Meya baissa les yeux au sol.
« Dans ce cas, vous devez savoir à propos de cette magicienne… souffla-t-il.
— C’est juste, répondit Melvest. Mais je ne suis pas inquiet à son sujet. Je l’ai vue à l’œuvre. Ses pouvoirs ne sont de toute évidence pas encore assez développés. Mais Maitre Arashi sera informé de son existence et de son identité, soyez-en assuré. Une telle comédie ne saurait rester longtemps secrète, et j’ai fait sûr qu’elle ne se souvienne pas de notre rencontre. »
La gorge de Meya se resserra subitement.
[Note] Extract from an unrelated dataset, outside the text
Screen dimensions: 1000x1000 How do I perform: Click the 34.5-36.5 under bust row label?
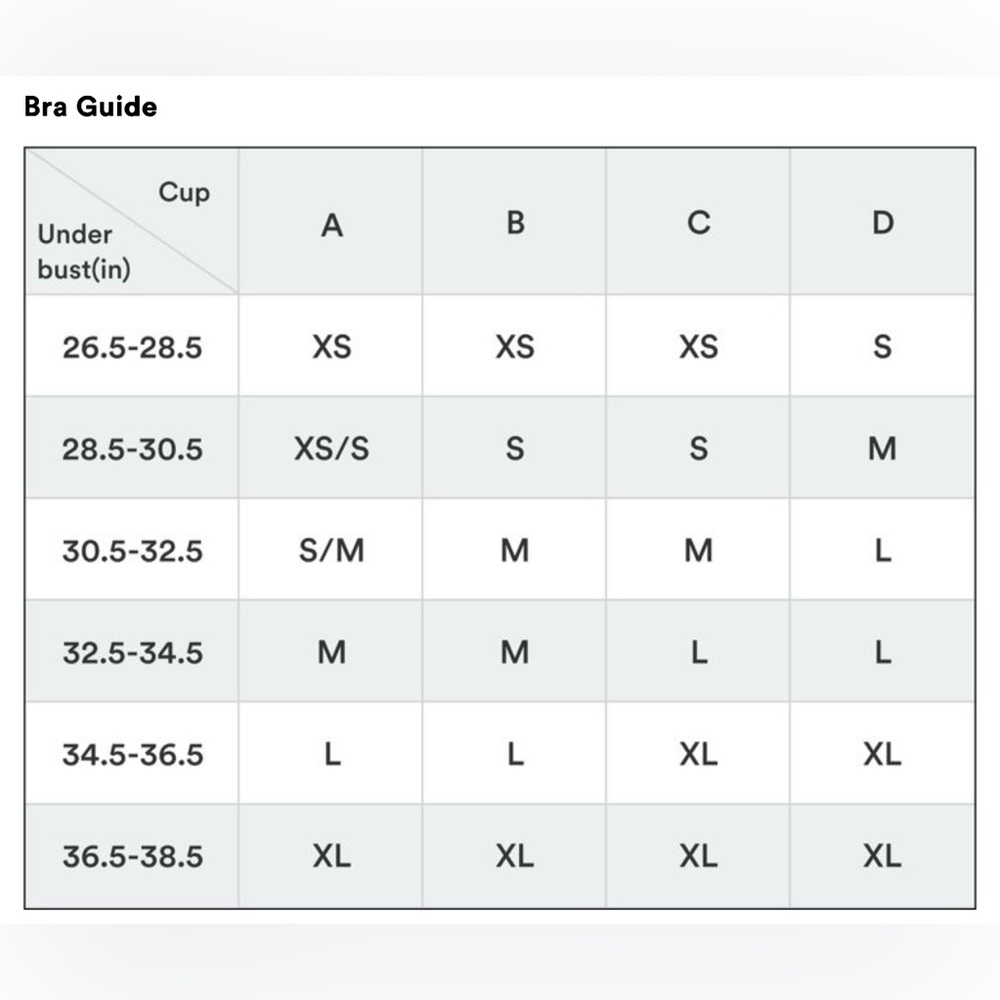click(132, 754)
S’il devait arriver malheur à Sara du fait que son secret fut dévoilé, il en porterait le poids de la culpabilité.
« Il sera aussi informé des ramifications de ce maitre magicien qui se terre dans la campagne… ce Farrel, continua le lynx.
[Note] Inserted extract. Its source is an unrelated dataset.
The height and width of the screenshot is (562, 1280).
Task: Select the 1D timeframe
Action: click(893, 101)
« Vous savez, le printemps dernier, le village a failli être emporté par l’eau. À cause de la neige et des pluies, la rivière a monté de cinq mètres en un jour. À ce moment, trois personnes du village, trois magiciens, sont intervenues pour contrôler le courant de l’eau et l’empêcher d’inonder le village. Farrel ne faisait pas partie du lot. Non, il a cru préférable de risquer la destruction de la moitié du village, y compris de sa propre demeure, plutôt que de participer à le sauver et à révéler ses dons au grand jour. Ne pas avouer aux gens qu’il est magicien comptait plus à ses yeux que de les aider.
« N’auriez-vous pas voulu être un héros, vous aussi, monsieur Meya? À la place d’être le pyromane imprudent que vous êtes, responsable de deux incendies majeurs qui ont mis des dizaines de familles à la rue et couté la vie à votre grande sœur?
« Vous avez raison, Savia ne méritait pas de mourir. Vous, en revanche, méritez tout ce qui vous arrive. Le rejet de vos pairs, la solitude constante, l’éclatement de votre clan; même la peine capitale à laquelle vous avez échappé de peu, vous la méritiez. Être privé de vos dons est une maigre punition pour la gravité de vos crimes.
— Pour quelle raison dans ce cas… m’avez-vous accordé votre clémence? » demanda mollement Meya.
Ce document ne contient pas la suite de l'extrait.